La Partie II traite plus précisément des prisons provinciales (détention préventive et peines de moins de moins de deux ans). Parmi les sujets traités (le calcul de la peine, les transferts, les peines de moins de six mois et les permissions de sortir, les peines de plus de six mois et la libération conditionnelle), les plus intéressants sont le Comité de discipline et les Échelles actuarielles. En effet, les documents qui en président le fonctionnement sont difficile d’accès parce que les autorités correctionnelles en restreignent la diffusion, ce qui nous ramène au livre Les prisons de par ici, de 1976.

En effet, à cette époque, les détenus n’avaient pas accès aux documents concernant les règles de vie et les règlements à respecter, ceux-ci étant confidentiels?
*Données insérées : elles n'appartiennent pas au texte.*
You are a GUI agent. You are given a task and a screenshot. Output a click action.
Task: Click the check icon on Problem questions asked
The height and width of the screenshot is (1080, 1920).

En 2022, L’Instruction sur la discipline et responsabilité de la personne incarcérée « n’est toutefois pas accessible en ligne sur le site du ministère de la Sécurité publique. Pour l’obtenir vous devez vous adresser au ministère par l’entremise de la Loi sur l’accès aux documents des organismes publics et sur la protection des renseignements personnels » (p. 145). Cette opacité prélude aux difficultés qui vont se présenter tant pour le détenu que pour son avocat qui doivent se présenter devant un Comité de discipline.
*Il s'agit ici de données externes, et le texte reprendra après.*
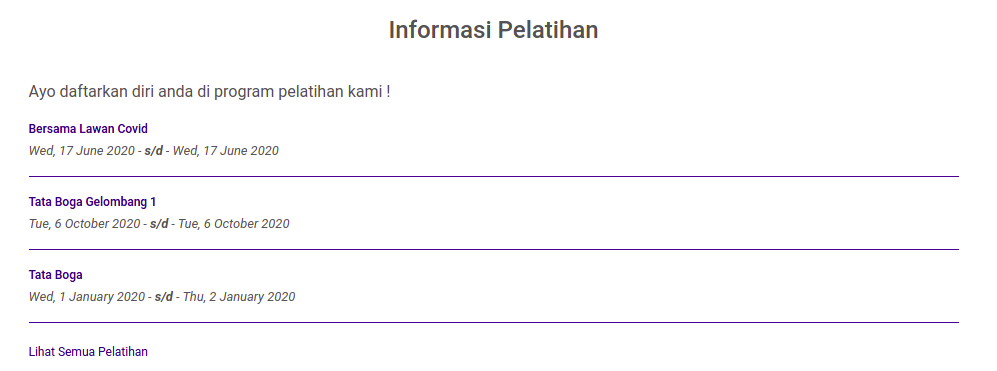Open the Bersama Lawan Covid training link
Screen dimensions: 997x371
point(88,129)
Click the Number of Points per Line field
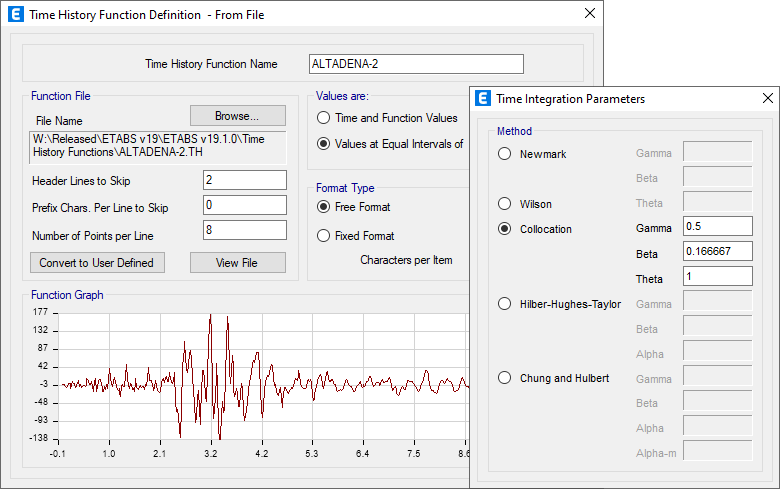 [x=244, y=231]
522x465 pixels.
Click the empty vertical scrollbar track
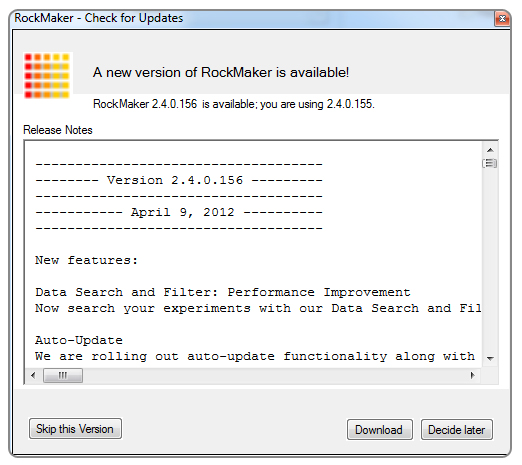(490, 260)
Pour ce qui est du RBAC-PCQ, « un instrument novateur en termes d’évaluation du risque de récidive et de détermination des besoins criminogènes » et dont « aucune validation de l’outil n’a été publiée à ce jour » (p. 173 et 175), est secret. La Commission de l’accès aux documents a statué, le 8 décembre 2021, que « La divulgation du RBAC-PCQ aurait pour effet de réduire l’efficacité du dispositif de sécurité destiné à la protection d’une personne; Les renseignements que le RBAC-PCQ contient ne sont accessible qu’aux professionnels de l’organisme ». Par conséquent, lorsque la Commission québécoise des libérations conditionnelles en prend connaissance et base sa décision, ou une partie de celle-ci, sur cet instrument, le détenu n’est pas en mesure d’y répondre pleinement.
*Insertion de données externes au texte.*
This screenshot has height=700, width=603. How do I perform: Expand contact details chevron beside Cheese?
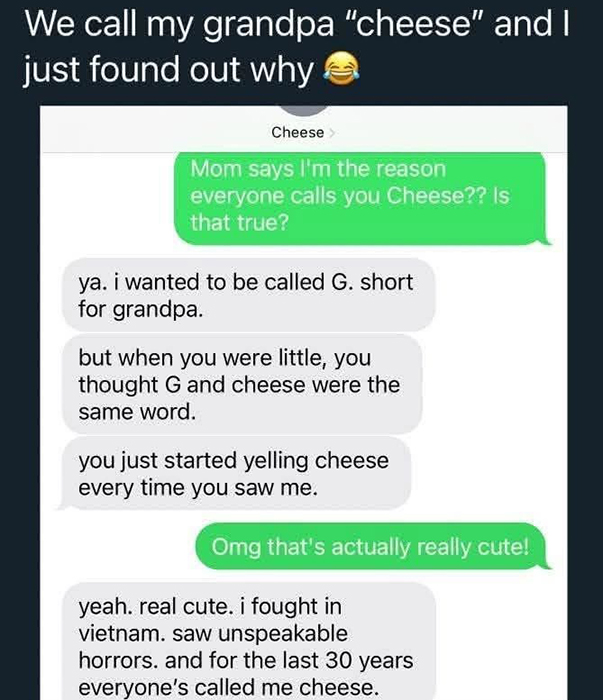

La Partie III traite du parcours des détenu-e-s s’étant vu imposé une peine de deux ans ou plus et constitue la moitié du livre. Le service correctionnel du Canada étant crédité d’un budget annuel de presque trois milliards de dollars, accompagné d’un attirail juridique très développé et d’un accès simple par internet, a développé une pratique administrative et bureaucratique complexe. Par conséquent, les avocats carcéralistes se doivent d’être au fait d’une multitude de documents de toutes sortes comprenant quantité de détails à maîtriser. En effet, on y retrouve les mêmes jalons que dans les prisons provinciales, mais avec de multiples paliers, compte tenu des différents niveaux de sécurité, les multiples formes de libération envisageables et différentes procédures disciplinaires. La complexité du système fait en sorte qu’il est nécessaire de bien comprendre les formulaires et les échelles d’évaluation pour permettre aux détenu-e-s de franchir son parcours à obstacles le plus sereinement et le plus rapidement possible.

C’est donc avec méticulosité que chaque document est présenté en détail, avec les pièges à éviter et les écueils à surmonter.

De fait, ce livre est un outil de formation unique en son genre qui s’adresse tant aux avocats qui s’intéressent au droit carcéral qu’au criminologue soucieux d’apprendre ce qui l’attend au quotidien dans son travail dans une institution carcérale.

JEAN CLAUDE BERNHEIM
EXPERT EN CRIMINOLOGIE, QUÉBEC


[1] Pierre Landreville, Astrid Gagnon et Serge Desrosiers. Montréal : Éditions Parti Pris. 1976, 234 p.

[2] Jean Claude Bernheim et Sébastien Brousseau. Montréal : Éditions Cursus Universitaire. 2002, 319 p. + annexes.

[3] Comme le dit Margaux Coquet (2021) : « on ne les forme pas à plaider, mais à appliquer ». L’abolition du système pénal. Lyon : Université Jean Moulin (Lyon 3). Thèse de doctorat. p. 1.

[4] Le projet de loi C-83 a été sanctionné le 21 juin 2019. Il en est d’ailleurs question aux pages 363-366.